Critiques

Tunnel : Seul Sous Béton

Si vous avez écouté France Info ces derniers jours, vous avez dû vous en bouffer, des messages publicitaires pour le film sud-coréen du moment. Ne vous laissez pas détourner de "Tunnel" par ce gavage publicitaire, car c'est une nouvelle démonstration de la capacité de ce cinéma à faire d'un film de divertissement une expérience cinématographique riche.

Un peu comme dans "Seul Sur Mars", le personnage principal ne bénéficie que de très peu de caractérisation avant de se retrouver dans la panade. C'est un parti pris narratif très efficace puisqu'il permettra de le révéler dans l'action et, si il n'a pas l'ingéniosité et la bonhomie de Mark Watney, la mise en scène arrive à rendre palpitants sa survie sous les décombres malgré un espace restreint qui ne la conduit pourtant pas à devenir ronflante.

Si d'autres critiques ont souligné à raison la dimension satirique du long-métrage qui dresse un portrait peu glorieux des sociétés de construction peu consciencieuses dans leur travail et capables de faire pression pour reprendre les travaux même si le personnage principal est peut-être encore en vie ainsi que des médias hypocrites avides de sensationnalisme et de dramatisation, "Tunnel" frappe avant tout sur tout ce qui ne fait pas des considérations humaines une priorité et malgré sa lucidité semble vouloir garder foi en l'Homme puisqu'il sait mettre en avant l'humanité toute empreinte d'humilité de son personnage principal au travers de ses interactions vis-à-vis des deux autres personnages victimes de l'effondrement du tunnel et l'inflexibilité du sauveteur en chef dans l'accomplissement de sa mission.

Par ailleurs, pendant la majorité des deux heures une minute que le film dure et sans éluder la remise en cause de ses semblables, le réalisateur et scénariste Kim Seong-Hun fait dans son écriture et dans sa mise en scène écho à l'un des derniers paragraphes du livre d'Andy Weir qui a été repris presque tel quel dans l'adaptation cinématographique par Ridley Scott : "Quand un randonneur se perd dans la montage, les gens organisent et coordonnent des recherches. Quand il y a un accident ferroviaire, les gens font la queue pour donner leur sang. Quand un tremblement de terre rase une ville, l'aide afflue de toutes les régions du monde. C'est une attitude si fondamentale humaine qu'on la retrouve dans toutes les cultures, sans exception. D'accord, il y a des connards qui se moquent de tout, mais ils sont noyés sous la masse de ceux qui se soucient de leur prochain. Voilà pourquoi j'avais des milliards de personnes de mon côté."

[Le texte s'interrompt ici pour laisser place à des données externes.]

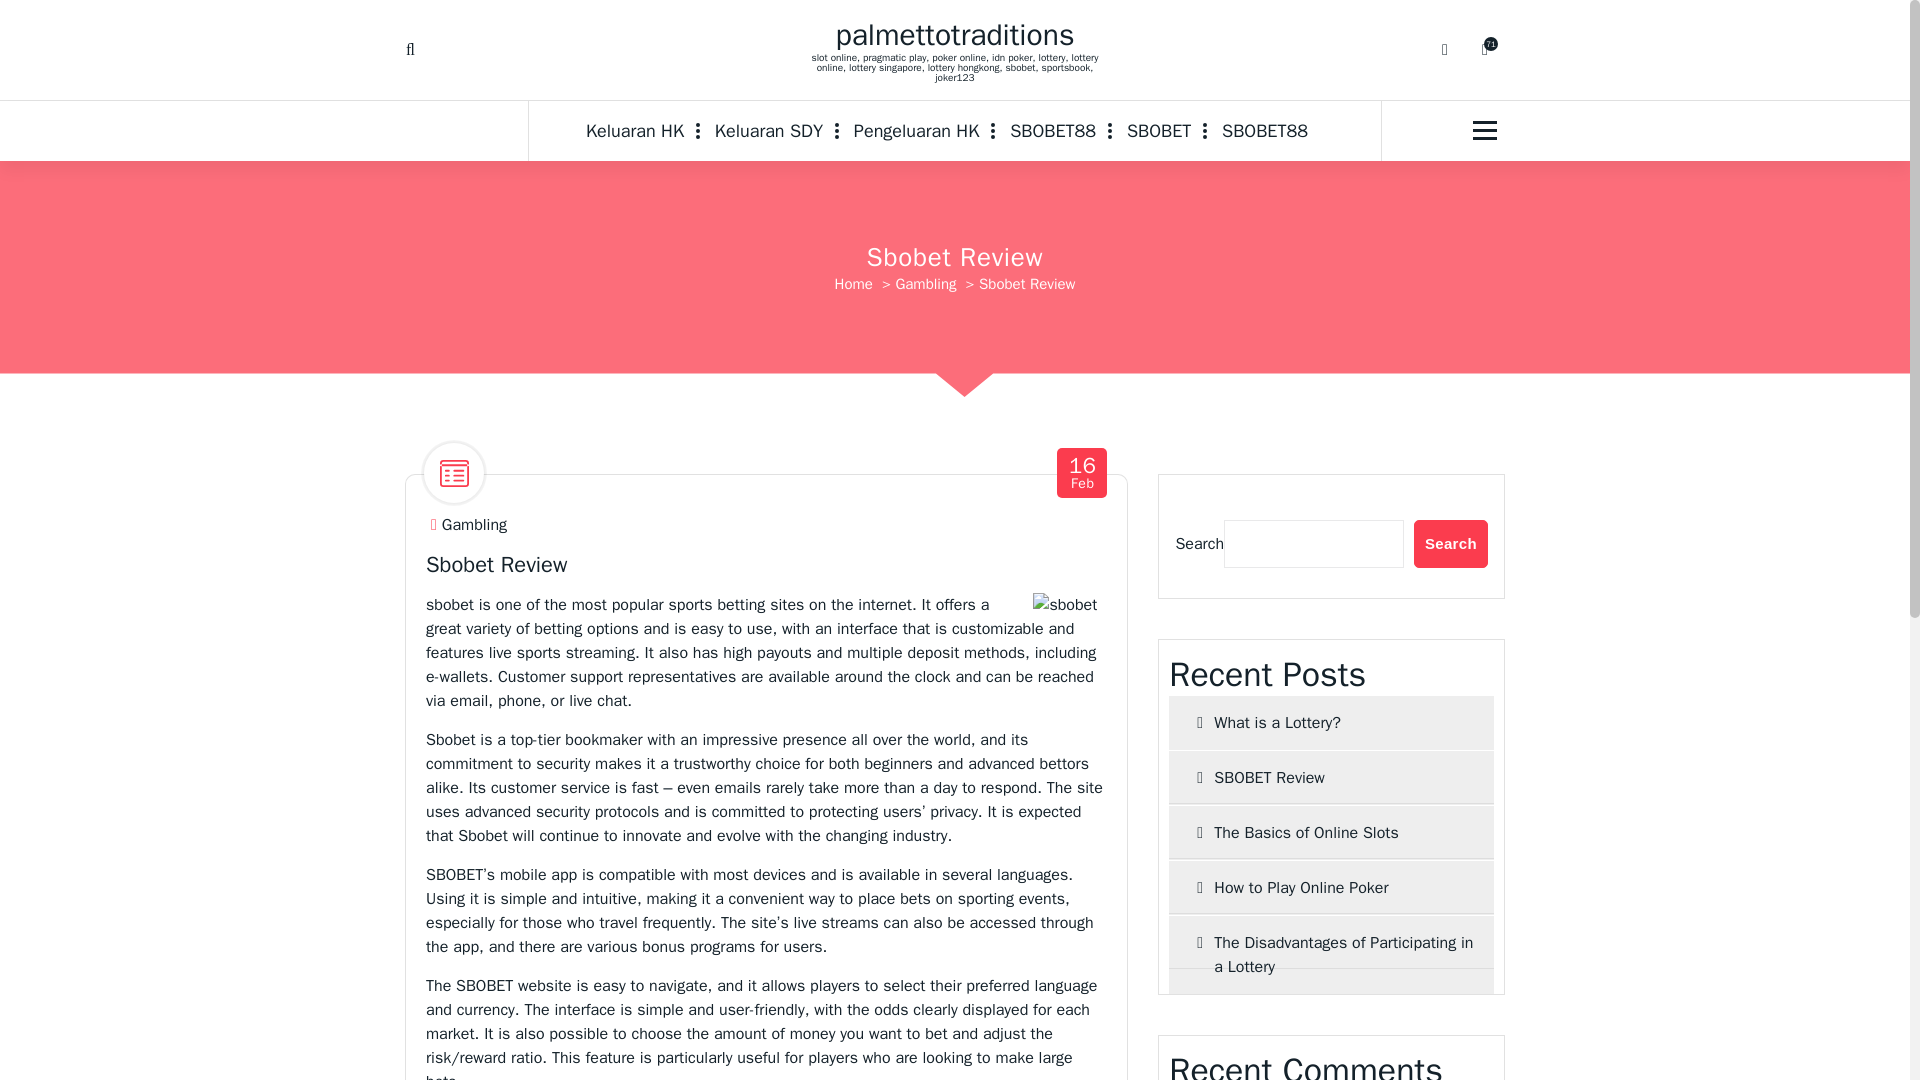 The image size is (1920, 1080). Describe the element at coordinates (1264, 130) in the screenshot. I see `palmettotraditions` at that location.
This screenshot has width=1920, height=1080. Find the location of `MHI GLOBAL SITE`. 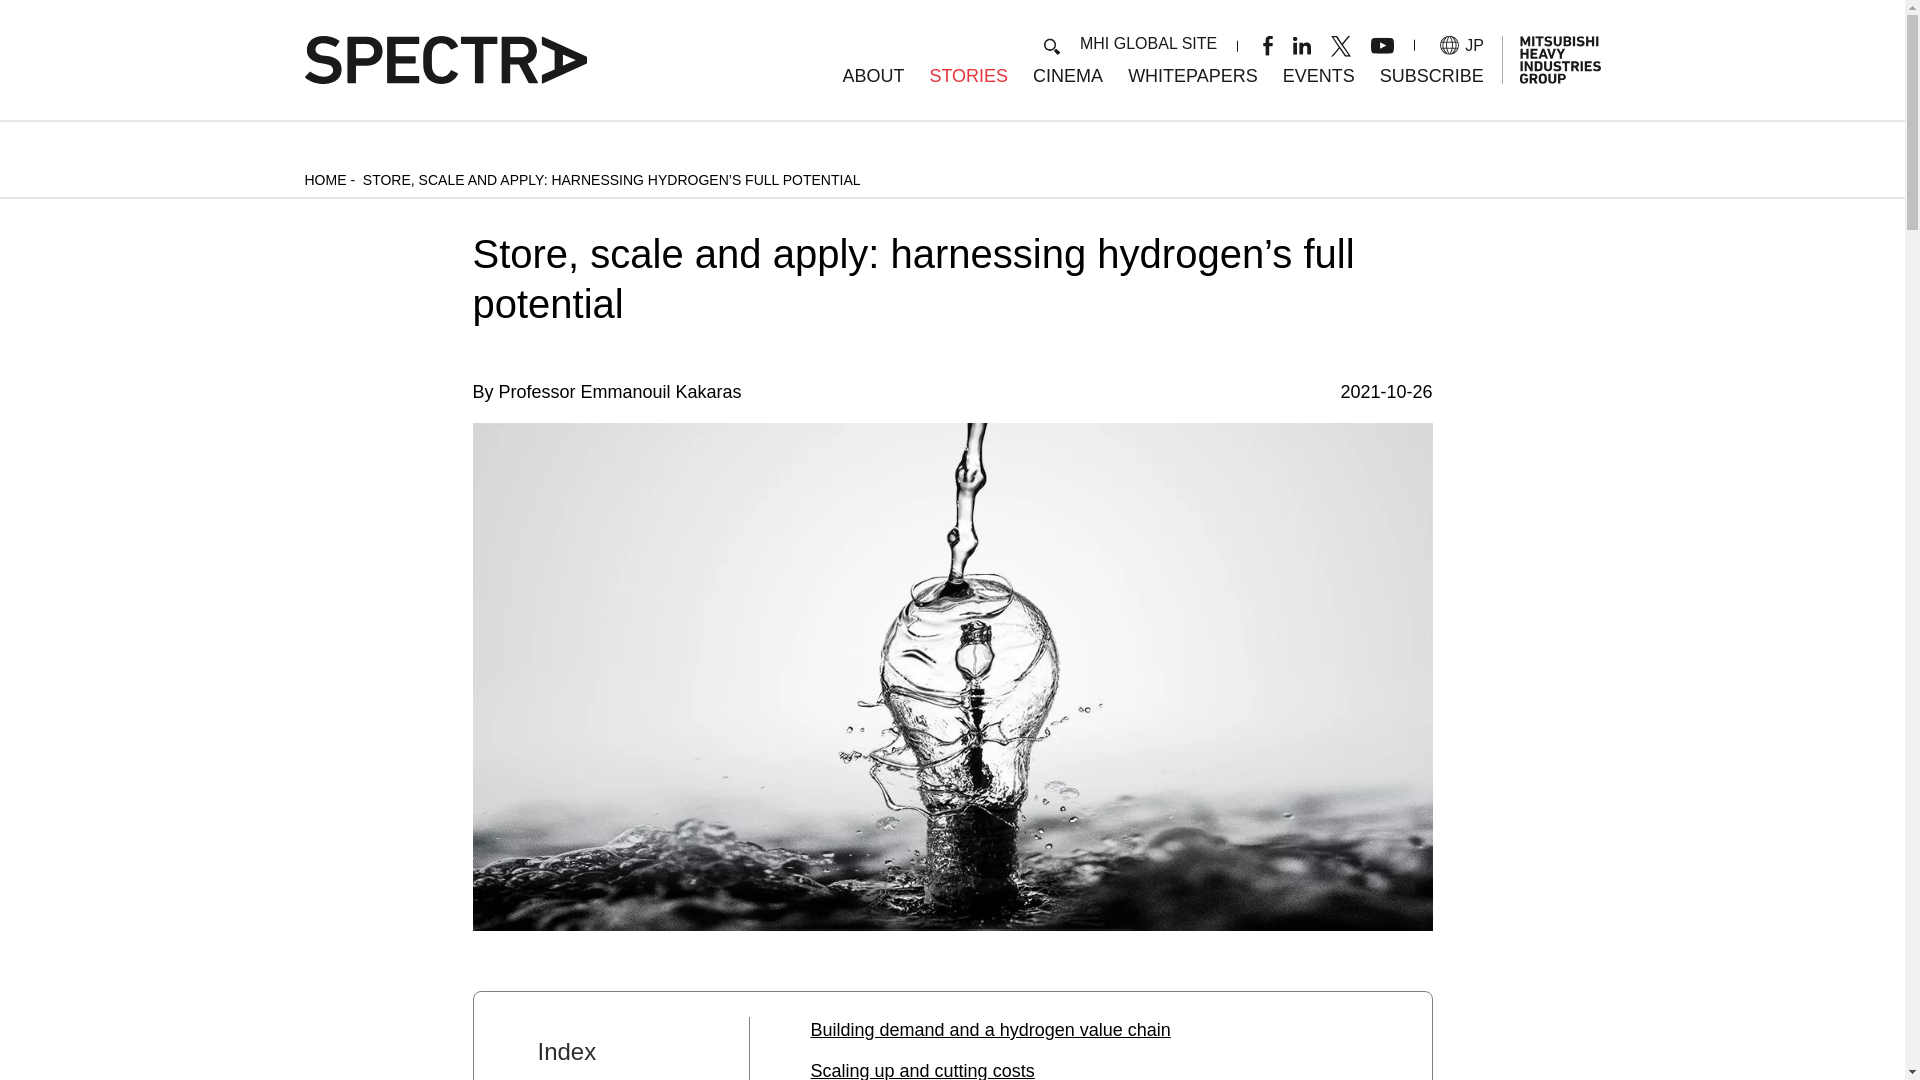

Arriver à concilier dans une même oeuvre la dénonciation d'institutions inhumaines tout en n'oubliant pas d'évoquer la propension de chacun à faire preuve d'égoïsme même quand autrui se trouve dans une situation encore plus douloureuse avec la volonté de ne jamais oublier le dévouement indéfectible de certains d'entre nous et la capacité de tous à faire preuve de suffisamment d'altruisme pour se mobiliser même momentanément au service du sauvetage d'un seul individu, c'est un sacré tour de force et la preuve d'une grande maîtrise thématique dans l'écriture. Kim Seong-Hun aborde en plus l'idée selon laquelle les individus seraient connectés entre eux selon une nouvelle perspective puisqu'en plus de montrer à nouveau que le groupe peut faire de l'individu sa priorité, il souligne également que cette connexion entre tous peut amener à une pression collective vers le sacrifice individuel et amènera le thème à son point culminant vers la fin du film lors de superbes plans de foule où tous viennent former une masse compacte autour d'un seul.

La véritable scorie de "Tunnel" est qu'il ne parvient pas à éviter la traditionnelle rupture d'espoir au bout de ses deux tiers et quand bien même le film se retrouve lancé sur une nouvelle dynamique plus pessimiste suite à cet événement, cela ne parvient pas à compenser l'éclatement du rythme que ce code devenu aussi désagréable que le menteur révélé vient occasionner.

En résumé, "Tunnel" captive aussi bien par la fluidité avec laquelle il déroule l'enchaînement de ses événements que par la peinture très dense et maîtrisée qu'il fait de l'humanité.